Hacker News new | ask | show | jobs
by titzer 1887 days ago
Unfortunately the space is littered with confounding variables. For example, just measuring the impact of GC overhead is bound to be tricky, because a trashy program (one that allocates a lot of garbage) is going to make GC look bad in comparison to a program that is careful to reuse data structures. And that's mostly because of the second-order effects of the memory hierarchy, and not so much about the raw cost of allocation or deallocation! A lot of language library choices contribute to trashiness; e.g. in Java it is very difficult to avoid making lots garbage if you use essentially any of the JDK. You can't even parse integers or strings effectively without multiple copies. I really don't know how Go's libraries look in that regard, but the truism generally holds that the more bullet-proof you try to make APIs, the more defensive copies you end up making.

Is the antidote to those inefficiencies an ownership model that forces you to reason about mutability? I don't know. I kind of think no, primarily that it is a performance consideration that infects the API and spreads everywhere; it's a distraction. Is it instead to have all immutable data structures and an insanely smart compiler that replaces copying with in-place mutation, so that pure functional languages compete with highly tuned, pervasively mutable code? I kind of also think, no. And primarily that's because performance cliffs get worse and harder to predict, the smarter your compiler is.

The mutability/ownership question is confounded with allocation and deallocation. The latter really should never be on any programmer's mind, IMHO. In Rust, it seems there isn't much support for decoupling the two, e.g. by having an automatic garbage collector. That's also an unfortunate reality forced on language implementers by the fact that LLVM has steadfastly refused to support stackmaps as a first class concept for more than 15 years. Many, many projects have died because of LLVM's stackmap support being lacking or broken. That's unfortunate because precise stackmaps are a key enabler for many GC techniques, and without them, you end up with some form of conservatism that make certain optimizations impossible, and forces a particular design for nurseries.

3 comments

Yeah, you have to get into all of these details to have a productive conversation. Likewise, I don't actually think a lot of this inherently has to do with performance, basically, I could make a similarly lengthy comment about how

> I kind of think no, primarily that it is a performance consideration that infects the API and spreads everywhere; it's a distraction.

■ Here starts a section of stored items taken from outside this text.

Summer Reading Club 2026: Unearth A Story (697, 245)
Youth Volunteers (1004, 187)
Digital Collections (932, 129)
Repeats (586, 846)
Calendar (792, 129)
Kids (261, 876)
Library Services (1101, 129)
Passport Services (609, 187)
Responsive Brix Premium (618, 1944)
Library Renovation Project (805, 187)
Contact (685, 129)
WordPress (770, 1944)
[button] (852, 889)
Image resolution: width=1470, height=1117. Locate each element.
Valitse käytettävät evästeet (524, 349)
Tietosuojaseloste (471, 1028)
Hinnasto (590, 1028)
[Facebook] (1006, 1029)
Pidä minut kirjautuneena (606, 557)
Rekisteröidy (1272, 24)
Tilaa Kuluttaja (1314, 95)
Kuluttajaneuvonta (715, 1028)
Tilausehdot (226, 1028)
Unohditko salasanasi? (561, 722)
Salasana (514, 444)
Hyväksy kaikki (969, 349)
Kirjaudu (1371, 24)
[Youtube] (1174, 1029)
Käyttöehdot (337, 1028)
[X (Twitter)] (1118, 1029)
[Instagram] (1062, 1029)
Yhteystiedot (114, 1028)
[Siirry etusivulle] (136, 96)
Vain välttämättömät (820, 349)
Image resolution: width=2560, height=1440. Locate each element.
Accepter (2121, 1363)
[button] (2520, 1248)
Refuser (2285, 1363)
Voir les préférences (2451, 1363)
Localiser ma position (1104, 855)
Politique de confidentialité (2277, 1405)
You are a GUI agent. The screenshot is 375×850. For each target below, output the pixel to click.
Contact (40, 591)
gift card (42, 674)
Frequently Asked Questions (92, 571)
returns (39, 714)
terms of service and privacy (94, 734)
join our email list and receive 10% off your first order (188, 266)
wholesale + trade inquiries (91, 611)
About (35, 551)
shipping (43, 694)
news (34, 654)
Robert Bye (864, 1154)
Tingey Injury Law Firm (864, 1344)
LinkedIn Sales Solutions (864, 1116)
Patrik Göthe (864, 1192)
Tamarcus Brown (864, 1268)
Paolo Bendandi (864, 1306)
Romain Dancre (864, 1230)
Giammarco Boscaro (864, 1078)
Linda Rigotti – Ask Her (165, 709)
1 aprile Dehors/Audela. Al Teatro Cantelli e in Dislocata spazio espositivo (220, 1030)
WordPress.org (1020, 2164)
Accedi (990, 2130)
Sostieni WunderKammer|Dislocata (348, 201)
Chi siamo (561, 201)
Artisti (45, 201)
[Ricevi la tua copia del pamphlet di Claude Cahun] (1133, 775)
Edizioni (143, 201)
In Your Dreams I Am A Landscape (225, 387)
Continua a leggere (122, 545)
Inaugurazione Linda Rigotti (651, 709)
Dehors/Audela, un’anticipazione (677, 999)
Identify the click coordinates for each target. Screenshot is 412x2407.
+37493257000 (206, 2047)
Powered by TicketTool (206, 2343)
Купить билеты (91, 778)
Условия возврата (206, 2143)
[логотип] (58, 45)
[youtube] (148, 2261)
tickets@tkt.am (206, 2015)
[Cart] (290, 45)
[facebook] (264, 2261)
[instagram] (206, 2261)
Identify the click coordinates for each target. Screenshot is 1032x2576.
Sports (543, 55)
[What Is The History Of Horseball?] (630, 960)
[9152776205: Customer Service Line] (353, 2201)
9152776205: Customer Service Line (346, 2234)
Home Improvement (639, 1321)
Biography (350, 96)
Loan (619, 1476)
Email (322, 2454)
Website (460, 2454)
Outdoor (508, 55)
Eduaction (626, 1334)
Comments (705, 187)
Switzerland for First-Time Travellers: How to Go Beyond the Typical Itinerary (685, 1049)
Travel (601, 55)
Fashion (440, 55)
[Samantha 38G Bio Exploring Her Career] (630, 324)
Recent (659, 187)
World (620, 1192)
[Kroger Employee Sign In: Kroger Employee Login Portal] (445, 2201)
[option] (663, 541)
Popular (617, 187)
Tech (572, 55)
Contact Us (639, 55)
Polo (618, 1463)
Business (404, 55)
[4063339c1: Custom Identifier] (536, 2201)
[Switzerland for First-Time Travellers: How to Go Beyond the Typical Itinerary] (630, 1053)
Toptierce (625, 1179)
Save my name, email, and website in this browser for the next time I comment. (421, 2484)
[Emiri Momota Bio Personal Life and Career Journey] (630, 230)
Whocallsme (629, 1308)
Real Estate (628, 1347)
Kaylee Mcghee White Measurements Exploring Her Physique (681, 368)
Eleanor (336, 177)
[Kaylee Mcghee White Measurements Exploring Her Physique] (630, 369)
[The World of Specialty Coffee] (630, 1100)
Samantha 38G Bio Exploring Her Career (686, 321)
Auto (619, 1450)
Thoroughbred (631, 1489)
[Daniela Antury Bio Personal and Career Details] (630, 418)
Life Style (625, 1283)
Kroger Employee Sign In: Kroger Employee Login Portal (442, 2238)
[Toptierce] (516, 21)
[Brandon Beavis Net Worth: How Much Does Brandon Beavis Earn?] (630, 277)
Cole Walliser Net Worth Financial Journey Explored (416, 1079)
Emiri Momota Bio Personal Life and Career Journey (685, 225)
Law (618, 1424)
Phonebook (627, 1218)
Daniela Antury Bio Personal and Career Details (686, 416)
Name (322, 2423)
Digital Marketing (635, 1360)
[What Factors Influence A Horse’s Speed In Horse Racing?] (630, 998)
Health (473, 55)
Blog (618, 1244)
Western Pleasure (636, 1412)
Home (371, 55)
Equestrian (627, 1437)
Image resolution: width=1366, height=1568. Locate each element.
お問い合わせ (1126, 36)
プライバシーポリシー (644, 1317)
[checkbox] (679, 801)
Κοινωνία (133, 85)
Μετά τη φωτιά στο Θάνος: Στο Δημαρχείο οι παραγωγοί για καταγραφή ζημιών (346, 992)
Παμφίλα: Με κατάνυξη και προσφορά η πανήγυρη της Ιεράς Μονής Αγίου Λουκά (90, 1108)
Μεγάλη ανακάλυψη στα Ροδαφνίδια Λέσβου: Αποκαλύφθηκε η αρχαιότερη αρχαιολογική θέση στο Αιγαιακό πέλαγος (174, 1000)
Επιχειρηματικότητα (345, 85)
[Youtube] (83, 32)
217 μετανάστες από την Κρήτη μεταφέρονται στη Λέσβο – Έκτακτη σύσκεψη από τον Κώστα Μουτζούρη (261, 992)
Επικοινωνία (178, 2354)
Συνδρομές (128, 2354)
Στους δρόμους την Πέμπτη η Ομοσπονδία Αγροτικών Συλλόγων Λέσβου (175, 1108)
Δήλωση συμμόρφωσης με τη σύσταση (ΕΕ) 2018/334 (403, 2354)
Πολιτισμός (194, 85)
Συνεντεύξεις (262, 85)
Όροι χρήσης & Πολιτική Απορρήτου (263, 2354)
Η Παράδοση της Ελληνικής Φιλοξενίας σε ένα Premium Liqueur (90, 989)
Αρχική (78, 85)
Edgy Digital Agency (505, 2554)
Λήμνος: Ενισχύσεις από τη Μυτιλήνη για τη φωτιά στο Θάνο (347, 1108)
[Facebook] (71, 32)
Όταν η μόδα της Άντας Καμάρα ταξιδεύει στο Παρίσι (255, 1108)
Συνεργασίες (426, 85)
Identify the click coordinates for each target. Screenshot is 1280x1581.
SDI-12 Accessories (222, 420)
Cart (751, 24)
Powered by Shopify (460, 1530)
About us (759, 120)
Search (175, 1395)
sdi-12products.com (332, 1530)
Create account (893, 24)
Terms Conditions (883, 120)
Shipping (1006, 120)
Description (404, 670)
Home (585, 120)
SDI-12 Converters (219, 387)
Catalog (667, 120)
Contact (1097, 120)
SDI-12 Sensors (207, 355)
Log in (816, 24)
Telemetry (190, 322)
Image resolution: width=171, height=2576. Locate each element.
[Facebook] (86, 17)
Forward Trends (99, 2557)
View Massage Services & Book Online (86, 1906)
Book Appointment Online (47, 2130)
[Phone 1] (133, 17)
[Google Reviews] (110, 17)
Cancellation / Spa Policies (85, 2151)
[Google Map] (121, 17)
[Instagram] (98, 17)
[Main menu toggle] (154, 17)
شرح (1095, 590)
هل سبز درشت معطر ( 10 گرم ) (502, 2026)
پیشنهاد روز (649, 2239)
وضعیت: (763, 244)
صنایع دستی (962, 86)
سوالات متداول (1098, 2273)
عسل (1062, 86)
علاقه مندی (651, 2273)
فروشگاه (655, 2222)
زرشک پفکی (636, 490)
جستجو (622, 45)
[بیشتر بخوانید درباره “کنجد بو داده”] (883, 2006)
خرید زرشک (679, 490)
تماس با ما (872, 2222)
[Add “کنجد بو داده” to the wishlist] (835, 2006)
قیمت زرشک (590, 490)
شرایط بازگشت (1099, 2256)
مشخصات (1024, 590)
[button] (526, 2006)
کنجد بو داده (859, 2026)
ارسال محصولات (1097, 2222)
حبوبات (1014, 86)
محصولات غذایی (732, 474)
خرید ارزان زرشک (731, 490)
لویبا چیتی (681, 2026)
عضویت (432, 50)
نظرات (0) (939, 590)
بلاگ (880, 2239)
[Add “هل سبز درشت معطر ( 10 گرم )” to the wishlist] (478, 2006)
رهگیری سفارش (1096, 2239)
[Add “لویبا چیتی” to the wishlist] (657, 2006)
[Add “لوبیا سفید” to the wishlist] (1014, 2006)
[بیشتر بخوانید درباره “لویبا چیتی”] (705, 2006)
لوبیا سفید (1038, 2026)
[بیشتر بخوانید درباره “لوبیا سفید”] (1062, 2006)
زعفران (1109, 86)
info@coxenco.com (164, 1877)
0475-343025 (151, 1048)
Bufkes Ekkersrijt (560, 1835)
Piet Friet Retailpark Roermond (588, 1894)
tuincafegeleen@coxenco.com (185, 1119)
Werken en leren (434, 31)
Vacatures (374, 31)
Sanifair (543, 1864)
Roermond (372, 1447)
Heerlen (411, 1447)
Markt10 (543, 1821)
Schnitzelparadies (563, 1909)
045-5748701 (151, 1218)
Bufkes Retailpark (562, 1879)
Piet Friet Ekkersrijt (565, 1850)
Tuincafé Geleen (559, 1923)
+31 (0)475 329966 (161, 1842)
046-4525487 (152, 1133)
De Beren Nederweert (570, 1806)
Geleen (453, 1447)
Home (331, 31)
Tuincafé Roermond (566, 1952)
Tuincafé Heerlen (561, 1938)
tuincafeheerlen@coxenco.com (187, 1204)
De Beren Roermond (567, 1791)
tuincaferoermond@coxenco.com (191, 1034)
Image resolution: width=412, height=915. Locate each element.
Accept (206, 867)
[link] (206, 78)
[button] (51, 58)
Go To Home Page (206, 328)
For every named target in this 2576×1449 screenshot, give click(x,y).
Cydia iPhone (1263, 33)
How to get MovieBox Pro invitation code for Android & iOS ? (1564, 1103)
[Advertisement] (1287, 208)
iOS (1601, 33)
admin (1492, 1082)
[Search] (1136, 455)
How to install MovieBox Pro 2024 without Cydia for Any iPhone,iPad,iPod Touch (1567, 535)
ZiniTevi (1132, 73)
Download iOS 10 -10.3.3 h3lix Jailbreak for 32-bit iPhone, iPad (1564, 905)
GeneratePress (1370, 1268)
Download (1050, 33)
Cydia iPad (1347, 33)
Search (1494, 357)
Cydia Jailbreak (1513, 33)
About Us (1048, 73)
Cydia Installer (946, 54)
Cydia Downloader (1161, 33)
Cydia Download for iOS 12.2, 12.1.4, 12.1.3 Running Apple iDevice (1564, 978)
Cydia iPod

is something I fundamentally disagree with; unfortunately, I don't really have the time at this moment to even get it into the level that you have here, but it's a good conversation to have, and a needed level of details to even have a good conversation.

Seconding the disagreement with the idea that mutability tracking is a distraction. I would give anything to have true deep-immutability enforced by TypeScript, but unfortunately the language semantics make it virtually impossible. In Rust, it might be my favorite feature.
Interesting. We definitely should have this conversation in the proper detail, because my estimates of Rust's language design priorities must be off.
>For example, just measuring the impact of GC overhead is bound to be tricky, because a trashy program (one that allocates a lot of garbage) is going to make GC look bad in comparison to a program that is careful to reuse data structures.

This is completely irrelevant because stop the world pauses are global and affect your entire application no matter how careful you write your code. Every library you use has to be carefully written, every single line of code you write has to be carefully written regardless of whether it is time critical or not, this is a complete dead weight for the entire application.

With isolated GC heaps your time critical code will be isolated from non critical code. In practice the easiest way to do this is to just launch a separate application. This hurts a lot with the JVM because it wants to own your entire server (mostly RAM) for some inexplicable reason and you might as well write that part in C++ if you do inter process communication anyway.

Thing is, in order to have pervasive reuse of data structures (mitigating the overhead of GC) while maintaining safety and correctness, you have to track uniqueness and mutability throughout the program. At that point, you've got something that's practically indistinguishable from borrowck.

The real use case for GC is managing data where there's no well-defined "ownership" pattern, such as when dealing with general graphs (e.g. in a symbolic computing or GOFAI application). That's a remarkably niche domain.